Хотя соседний поезд был переполнен больными, моим сестрам дали по койке. Вагон был третьего класса, без купе, и между отделениями были только низкие перегородки. Мы получили три места в одном отделении — два внизу и одно наверху, а четвертое внизу в соседнем отделении, за нижней перегородкой. Так что, в общем, были все вместе. На нижнее место в соседнем отделении я положила сестру Звегинцеву: она была почти без сознания, но лежала спокойно. В первом отделении наверху я устроила сестру Махоткину, которая была еще в сознании, а внизу на две койки положила сестер Г. и П…скую (фамилии я забыла). Они бредили, метались, и их надо было держать, чтобы они не упали на пол; я весь проход заложила нашими вещами, а сама забралась на них, чтобы было легче сдерживать сестер. На другой верхней полке лежал солдат.

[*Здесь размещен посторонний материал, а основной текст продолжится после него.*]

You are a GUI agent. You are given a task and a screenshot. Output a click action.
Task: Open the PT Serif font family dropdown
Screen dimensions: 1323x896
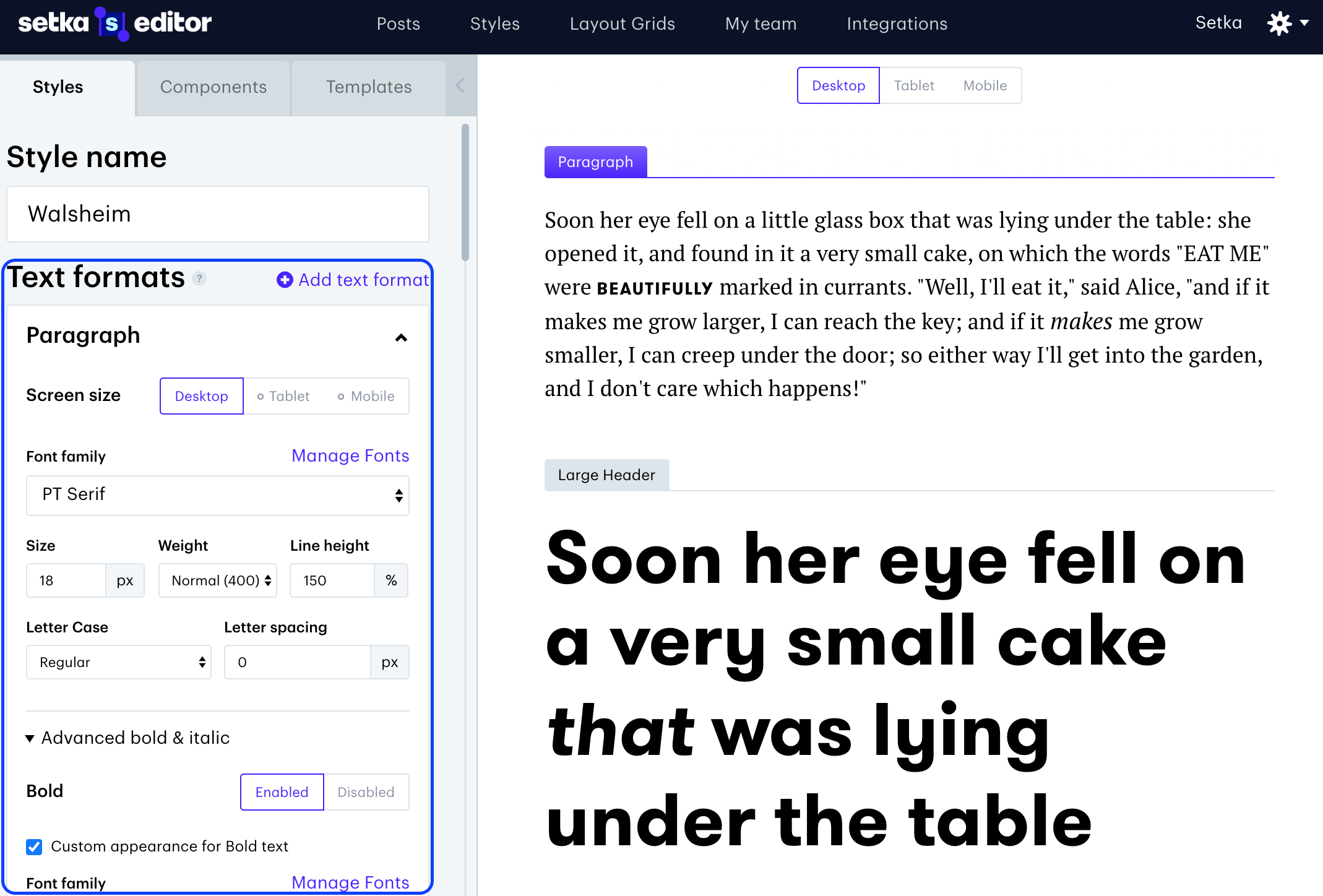[217, 495]
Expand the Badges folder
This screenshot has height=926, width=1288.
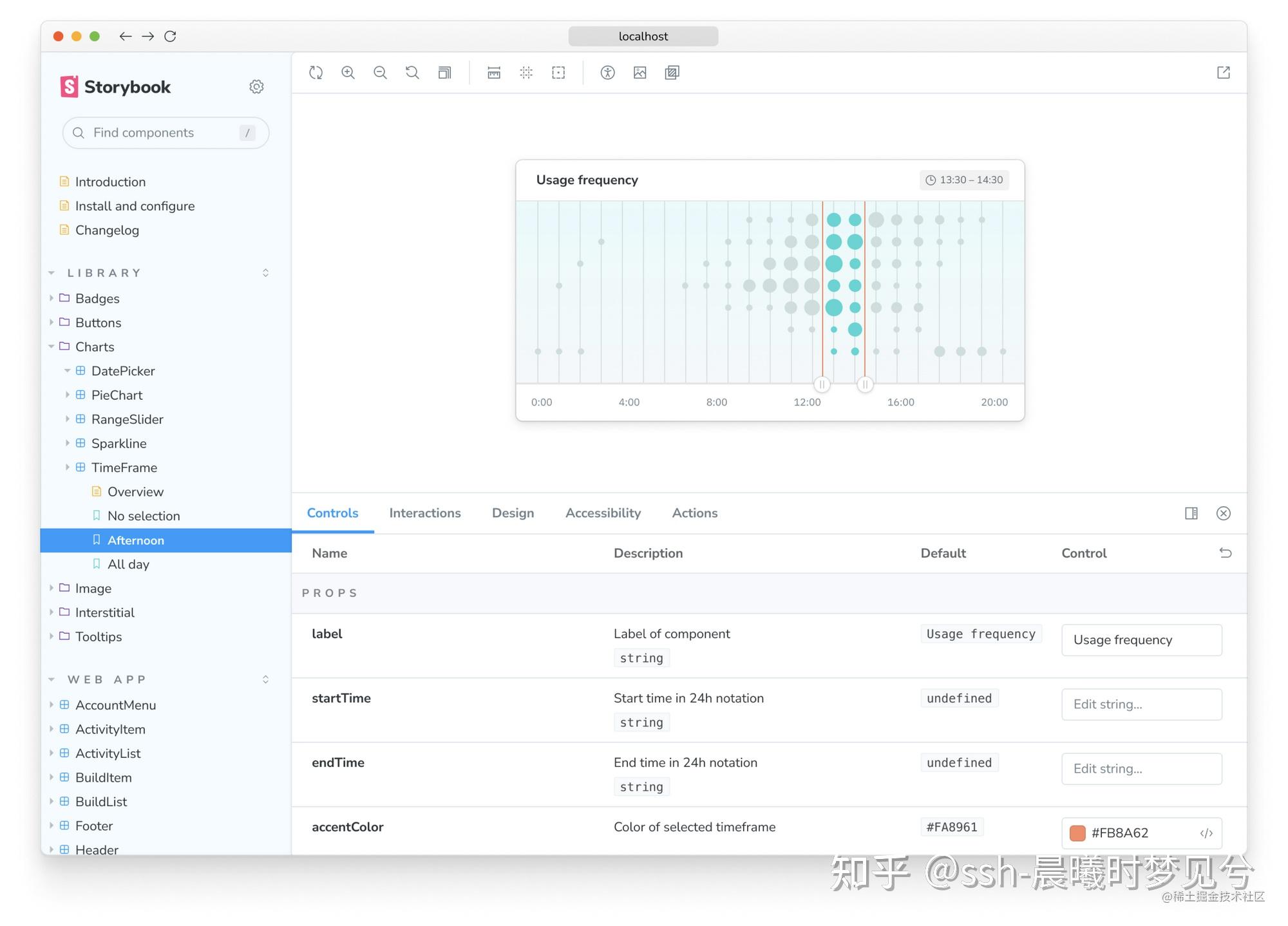52,298
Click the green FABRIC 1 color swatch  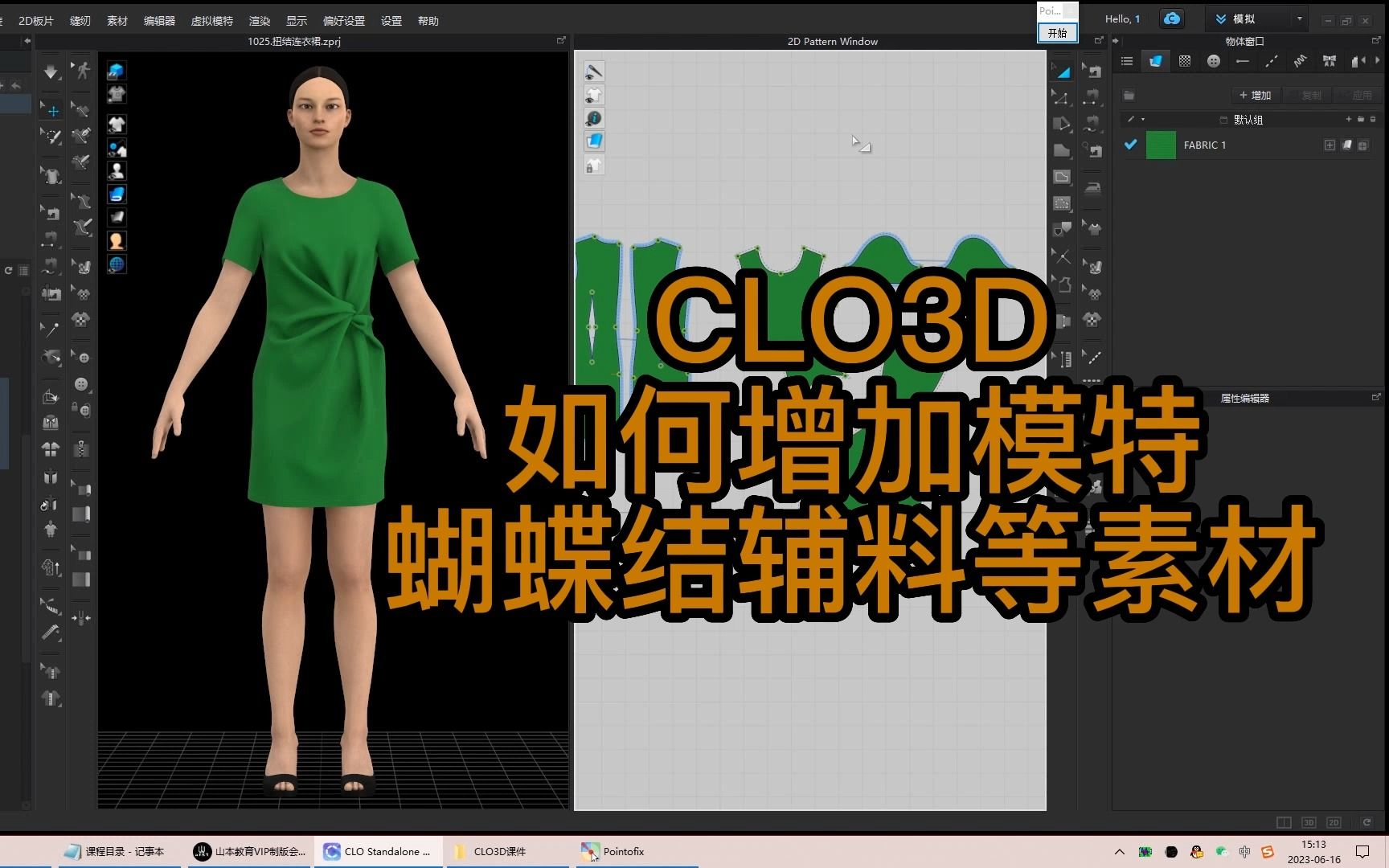1162,145
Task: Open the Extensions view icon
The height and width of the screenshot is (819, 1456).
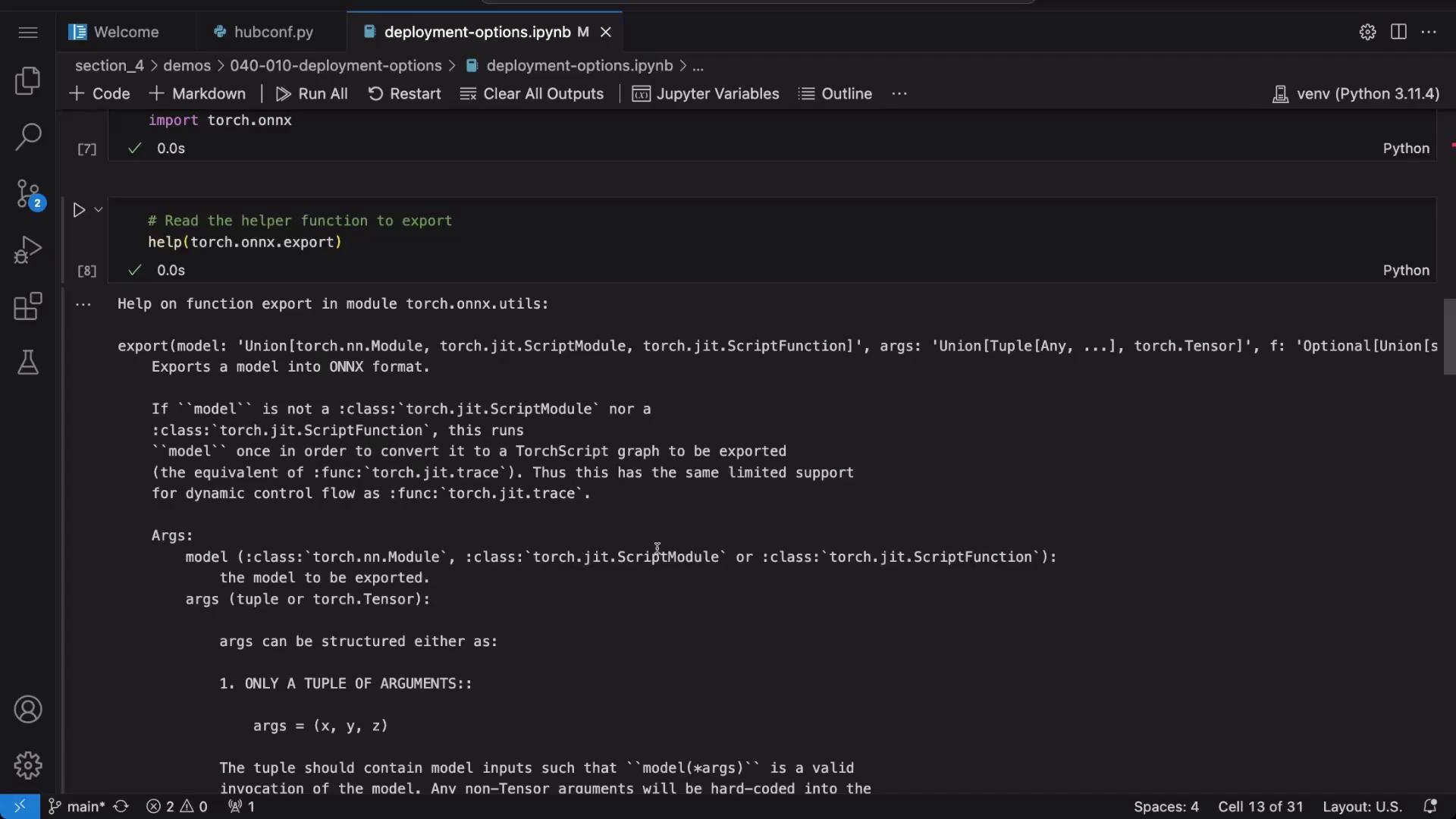Action: pos(28,306)
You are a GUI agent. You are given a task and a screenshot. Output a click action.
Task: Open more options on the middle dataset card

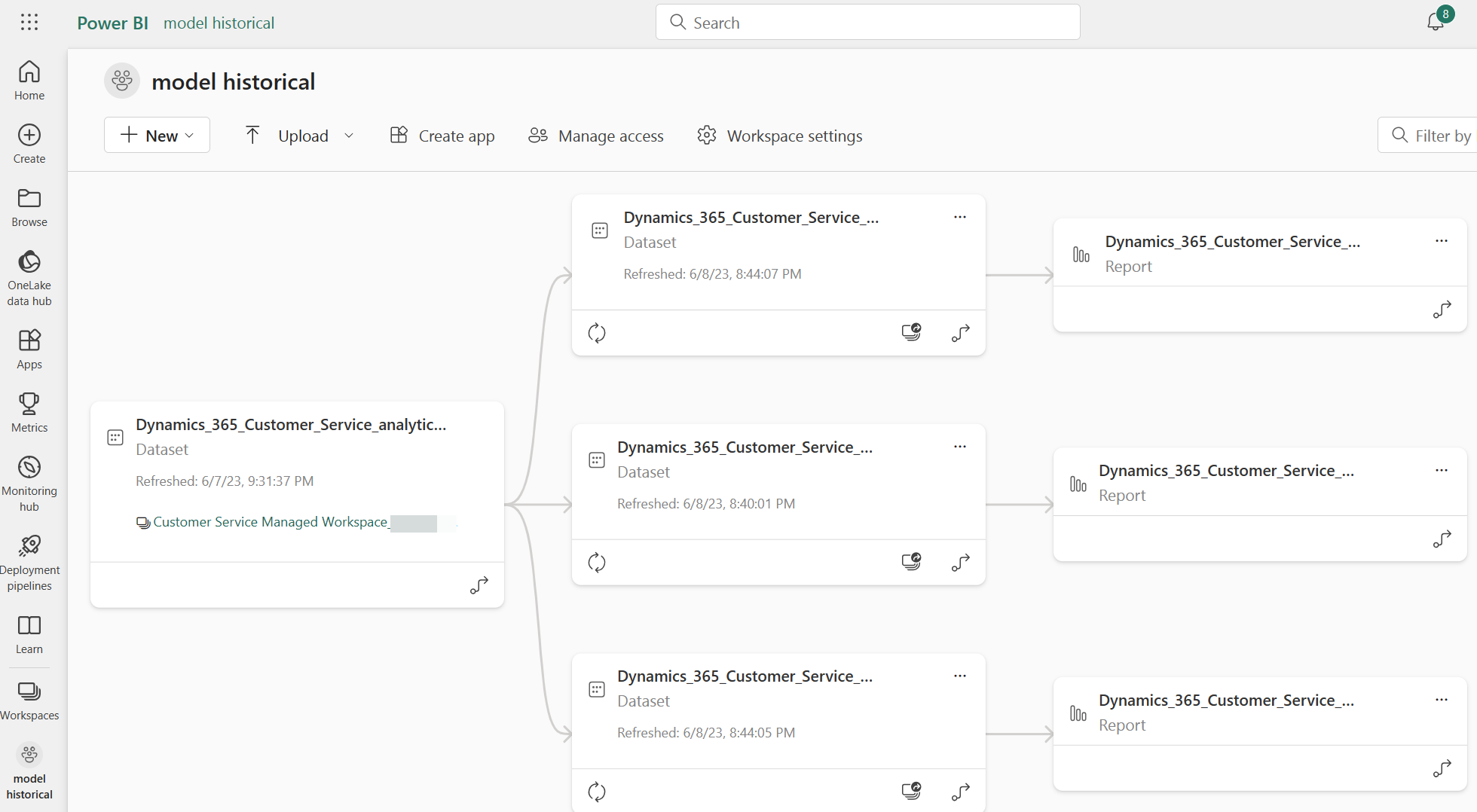[x=959, y=446]
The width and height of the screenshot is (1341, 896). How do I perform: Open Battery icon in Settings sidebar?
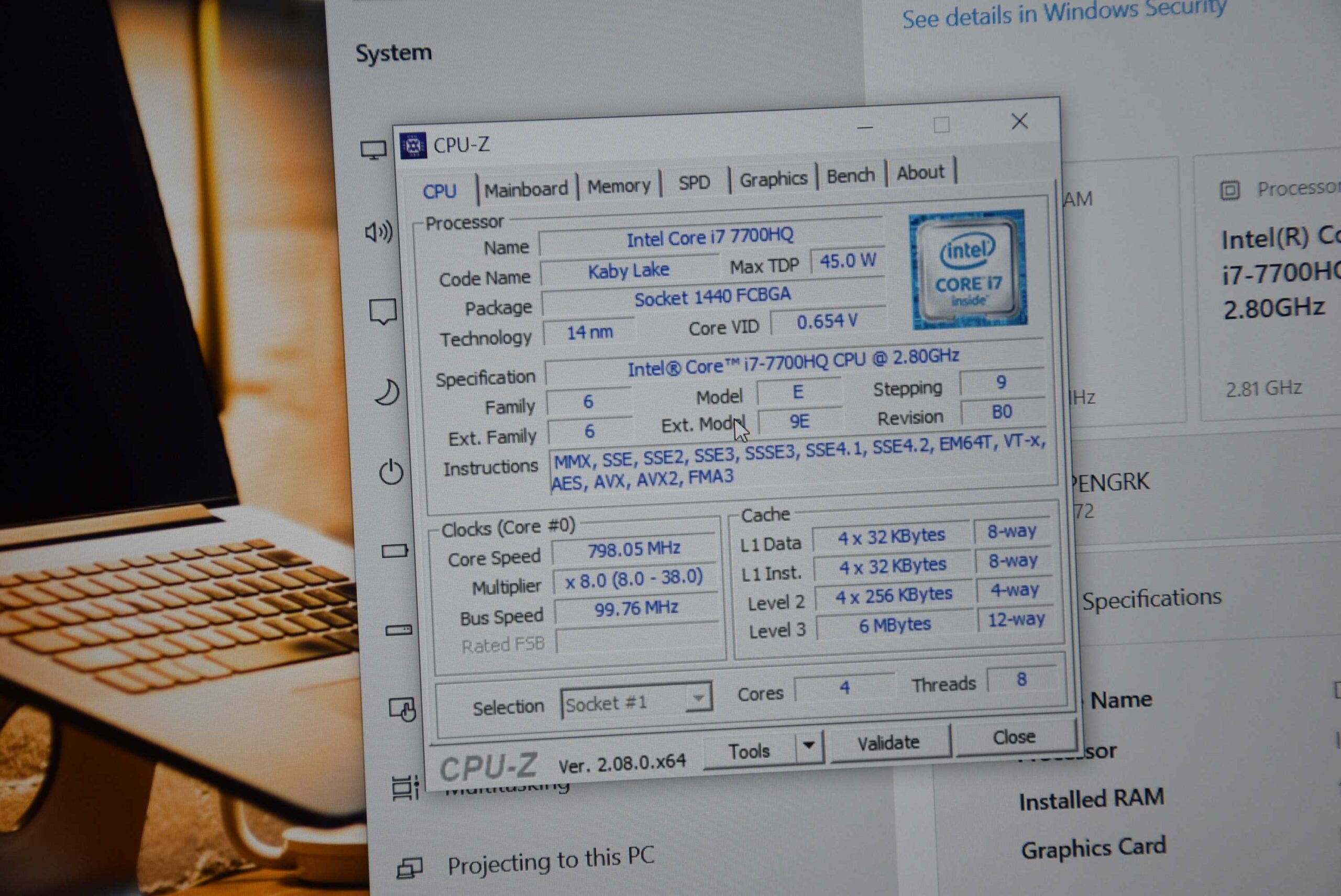(394, 551)
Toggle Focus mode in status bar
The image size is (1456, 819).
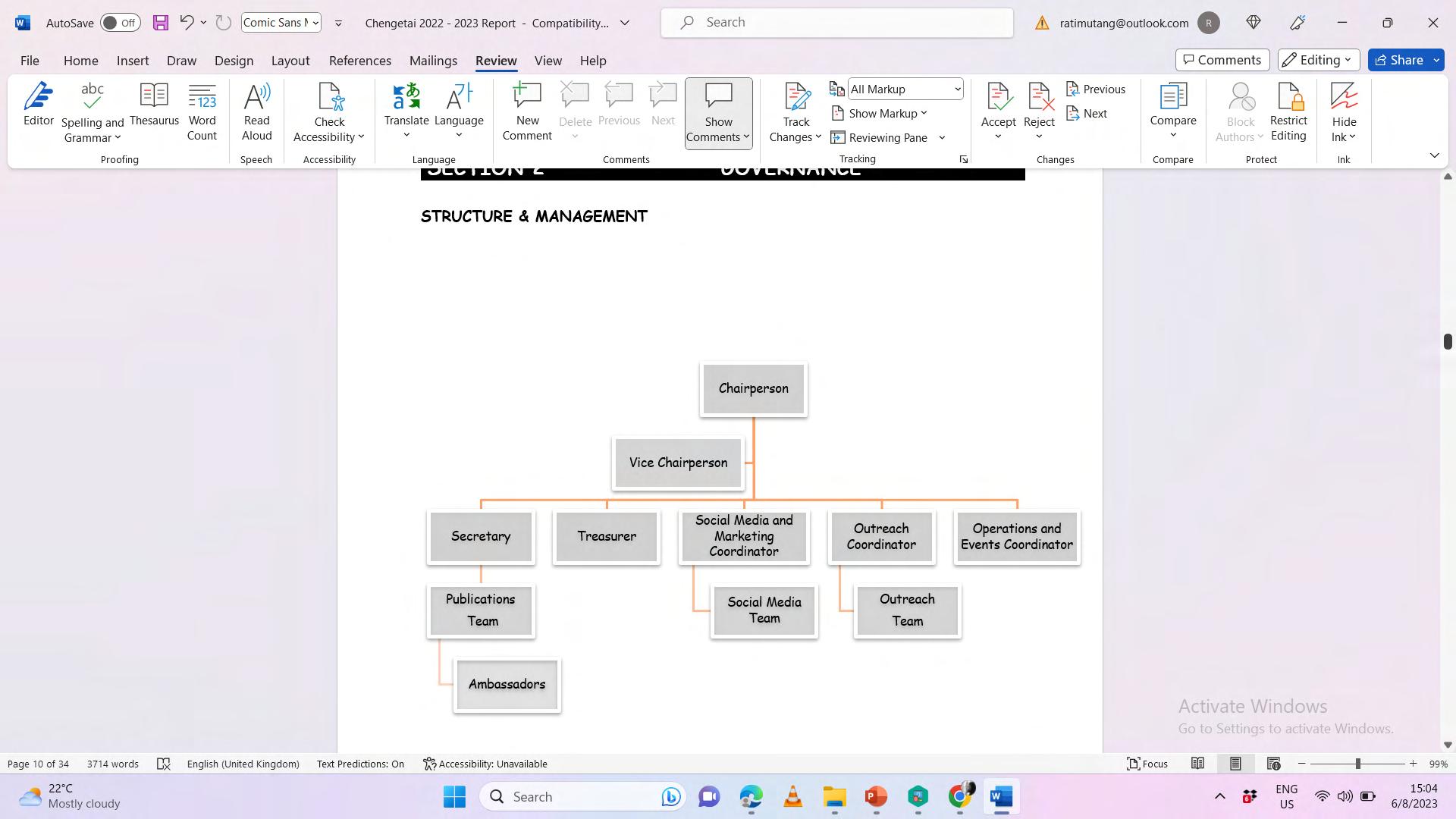coord(1147,764)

Перебрались мы в этот поезд еще днем, но только вечером пришла сестра поезда. Она очень обрадовалась, увидя, что я сопровождаю своих, и сказала, что у них почти весь персонал лежит, а здоровые не успевают ничего сделать.
Поэтому она мне показала, где находится шприц и все необходимое для уколов, и попросила, чтобы я сама делала все, что надо. В вагоне не было даже санитара, и за всю дорогу никто в вагон даже не заходил. Я сказала сестре, что раз я еду, то буду следить за всеми и что она может сюда не заходить. Я занялась уколами, сначала сестрам, а затем обошла всех больных, кое-кого уколола, сделала что могла и уселась на чемоданах.
Наступила ночь, в вагоне почти темно; где-то в одной стороне горел слабый свет. Сестры метались и все время скатывались на чемоданы. Держать их обоих не было возможности, да не было больше и сил. Тогда я легла между ними на наши вещи: таким образом, им некуда было скатываться. В конце концов они навалились на меня с двух сторон и лежали уже тише. Но тогда я начала чувствовать, что меня заедают вши: они ползли сплошной массой по шее и по лицу. Я не могла двинуться, чтобы не потревожить сестер, и только ладонью сгребала вшей с лица и бросала вперед, к ногам. Их было так много, что я действительно снимала их слоями со своего лица.
Как только наступило утро, я осторожно выбралась, пошла в уборную, разделась и стала стряхивать вшей в умывальник, но воды не было: она замерзла, и белая чаша умывальника стала черной — она сразу же покрылась слоями вшей. Поезд шел довольно быстро, и днем мы уже были в Екатеринодаре.